Mandela’s mother died in 1968 and his eldest son, Thembi, in 1969. He was not allowed to attend their funerals.

On 31 March 1982 Mandela was transferred to Pollsmoor Prison in Cape Town with Sisulu, Mhlaba and Mlangeni. Kathrada joined them in October.

When he returned to the prison in November 1985 after prostate surgery, Mandela was held alone. Justice Minister Kobie Coetsee visited him in the hospital.

Later on, Mandela initiated talks about an ultimate meeting between the apartheid government and the ANC.

His Release From Prison

On 12 August 1988, he was taken to hospital where he was diagnosed with tuberculosis. After more than three months in two hospitals.
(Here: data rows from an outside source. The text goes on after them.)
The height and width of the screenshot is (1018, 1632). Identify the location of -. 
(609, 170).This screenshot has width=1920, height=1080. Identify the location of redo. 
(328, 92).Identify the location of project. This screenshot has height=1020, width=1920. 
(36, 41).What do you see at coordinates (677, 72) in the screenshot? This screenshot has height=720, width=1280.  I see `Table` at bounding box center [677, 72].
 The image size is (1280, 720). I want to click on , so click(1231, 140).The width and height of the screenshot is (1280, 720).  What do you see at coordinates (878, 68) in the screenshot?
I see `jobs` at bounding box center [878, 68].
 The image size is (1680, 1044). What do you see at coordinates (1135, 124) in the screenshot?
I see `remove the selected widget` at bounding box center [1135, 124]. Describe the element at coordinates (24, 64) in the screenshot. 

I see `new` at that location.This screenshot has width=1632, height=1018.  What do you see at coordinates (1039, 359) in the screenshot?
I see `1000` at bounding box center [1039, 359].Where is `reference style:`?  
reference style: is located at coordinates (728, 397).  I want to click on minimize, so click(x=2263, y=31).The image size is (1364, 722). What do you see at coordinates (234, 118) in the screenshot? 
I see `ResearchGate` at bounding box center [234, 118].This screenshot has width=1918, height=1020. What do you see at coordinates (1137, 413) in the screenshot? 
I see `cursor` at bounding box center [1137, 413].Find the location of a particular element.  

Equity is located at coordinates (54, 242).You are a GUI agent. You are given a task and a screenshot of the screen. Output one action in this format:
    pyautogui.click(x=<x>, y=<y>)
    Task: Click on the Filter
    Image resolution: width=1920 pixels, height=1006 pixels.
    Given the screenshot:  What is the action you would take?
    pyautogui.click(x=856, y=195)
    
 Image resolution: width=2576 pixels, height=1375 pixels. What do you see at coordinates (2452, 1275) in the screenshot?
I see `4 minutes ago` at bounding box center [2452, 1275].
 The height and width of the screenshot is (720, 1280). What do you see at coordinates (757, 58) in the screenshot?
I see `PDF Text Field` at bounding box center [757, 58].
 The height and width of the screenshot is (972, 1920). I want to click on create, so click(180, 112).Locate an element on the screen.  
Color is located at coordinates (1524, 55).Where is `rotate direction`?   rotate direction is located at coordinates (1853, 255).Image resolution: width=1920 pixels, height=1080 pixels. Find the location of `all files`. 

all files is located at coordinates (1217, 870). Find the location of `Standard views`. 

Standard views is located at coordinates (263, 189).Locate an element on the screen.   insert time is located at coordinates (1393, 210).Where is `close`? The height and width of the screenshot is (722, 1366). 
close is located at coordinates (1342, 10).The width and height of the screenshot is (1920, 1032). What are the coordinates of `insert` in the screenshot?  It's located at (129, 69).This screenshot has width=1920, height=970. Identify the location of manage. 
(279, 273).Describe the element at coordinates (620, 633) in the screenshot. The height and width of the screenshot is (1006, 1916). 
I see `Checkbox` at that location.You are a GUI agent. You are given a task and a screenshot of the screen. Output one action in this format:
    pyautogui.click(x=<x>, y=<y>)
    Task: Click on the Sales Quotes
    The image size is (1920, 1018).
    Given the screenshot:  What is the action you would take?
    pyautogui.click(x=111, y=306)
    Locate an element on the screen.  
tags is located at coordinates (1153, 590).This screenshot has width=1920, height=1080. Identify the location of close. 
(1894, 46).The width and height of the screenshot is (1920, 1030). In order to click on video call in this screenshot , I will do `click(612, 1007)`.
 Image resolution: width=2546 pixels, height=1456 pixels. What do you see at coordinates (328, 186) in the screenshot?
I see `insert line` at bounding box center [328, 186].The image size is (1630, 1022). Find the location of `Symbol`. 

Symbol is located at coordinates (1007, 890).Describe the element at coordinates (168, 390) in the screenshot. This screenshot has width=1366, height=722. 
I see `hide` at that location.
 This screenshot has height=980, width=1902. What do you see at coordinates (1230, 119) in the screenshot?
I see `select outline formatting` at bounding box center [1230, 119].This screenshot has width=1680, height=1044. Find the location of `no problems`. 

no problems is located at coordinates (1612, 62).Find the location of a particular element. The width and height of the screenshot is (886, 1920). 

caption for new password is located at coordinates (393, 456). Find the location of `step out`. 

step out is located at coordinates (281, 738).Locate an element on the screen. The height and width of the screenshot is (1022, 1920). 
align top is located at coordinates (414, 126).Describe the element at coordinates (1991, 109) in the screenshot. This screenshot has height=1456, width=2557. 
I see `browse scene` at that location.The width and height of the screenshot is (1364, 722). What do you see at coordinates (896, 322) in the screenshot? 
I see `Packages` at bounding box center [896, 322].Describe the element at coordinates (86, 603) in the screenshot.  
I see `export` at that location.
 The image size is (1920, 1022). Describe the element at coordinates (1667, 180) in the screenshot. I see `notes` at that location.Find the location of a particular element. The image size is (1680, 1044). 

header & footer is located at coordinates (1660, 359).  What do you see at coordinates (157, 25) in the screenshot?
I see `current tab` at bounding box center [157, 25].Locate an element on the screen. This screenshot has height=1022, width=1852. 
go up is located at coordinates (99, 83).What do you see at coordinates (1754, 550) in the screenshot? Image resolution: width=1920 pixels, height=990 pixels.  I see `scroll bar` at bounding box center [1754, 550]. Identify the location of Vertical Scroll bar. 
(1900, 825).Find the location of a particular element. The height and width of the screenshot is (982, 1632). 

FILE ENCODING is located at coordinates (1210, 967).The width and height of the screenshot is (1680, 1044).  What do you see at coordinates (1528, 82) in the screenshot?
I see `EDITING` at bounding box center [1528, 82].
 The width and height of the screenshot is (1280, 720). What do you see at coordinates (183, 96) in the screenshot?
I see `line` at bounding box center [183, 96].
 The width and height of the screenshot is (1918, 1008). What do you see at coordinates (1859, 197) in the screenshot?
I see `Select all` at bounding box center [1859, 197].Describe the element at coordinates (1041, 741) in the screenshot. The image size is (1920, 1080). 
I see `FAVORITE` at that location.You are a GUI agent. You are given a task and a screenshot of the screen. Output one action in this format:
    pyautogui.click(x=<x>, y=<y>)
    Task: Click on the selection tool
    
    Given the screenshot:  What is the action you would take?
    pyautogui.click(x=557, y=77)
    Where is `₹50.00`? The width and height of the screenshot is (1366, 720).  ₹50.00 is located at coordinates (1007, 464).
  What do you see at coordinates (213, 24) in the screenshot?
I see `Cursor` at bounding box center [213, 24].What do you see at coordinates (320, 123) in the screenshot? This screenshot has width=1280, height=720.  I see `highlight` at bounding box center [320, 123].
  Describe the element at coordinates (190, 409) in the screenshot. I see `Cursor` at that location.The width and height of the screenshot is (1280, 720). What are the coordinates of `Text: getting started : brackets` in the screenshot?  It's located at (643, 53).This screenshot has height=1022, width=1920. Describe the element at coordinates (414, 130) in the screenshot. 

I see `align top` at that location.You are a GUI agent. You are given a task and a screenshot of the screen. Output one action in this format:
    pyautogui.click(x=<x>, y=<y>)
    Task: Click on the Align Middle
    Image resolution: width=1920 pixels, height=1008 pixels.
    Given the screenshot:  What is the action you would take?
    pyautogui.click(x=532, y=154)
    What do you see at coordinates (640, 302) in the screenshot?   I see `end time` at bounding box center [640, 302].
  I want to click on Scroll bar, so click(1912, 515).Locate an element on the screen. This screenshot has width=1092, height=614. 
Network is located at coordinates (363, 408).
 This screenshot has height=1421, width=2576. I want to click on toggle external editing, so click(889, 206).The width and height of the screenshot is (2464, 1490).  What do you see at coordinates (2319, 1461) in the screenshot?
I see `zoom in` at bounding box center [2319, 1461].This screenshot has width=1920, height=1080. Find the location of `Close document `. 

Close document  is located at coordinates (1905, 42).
Thereafter, he was transferred on 7 December 1988 to a house at Victor Verster Prison near Paarl. Where he spent his last 14 months of imprisonment.

Then again, he was released from its gates on Sunday 11 February 1990. After all, nine days after the unbanning of the ANC and the PAC. And also, nearly four months after the release of his remaining Rivonia comrades.

Throughout his imprisonment, he had rejected at least three conditional offers of release. Mandela immersed himself in official talks to end white minority rule.

In 1993 he and President F.W. de Klerk jointly won the Nobel Peace Prize and on 27 April 1994, he voted for the first time in his life.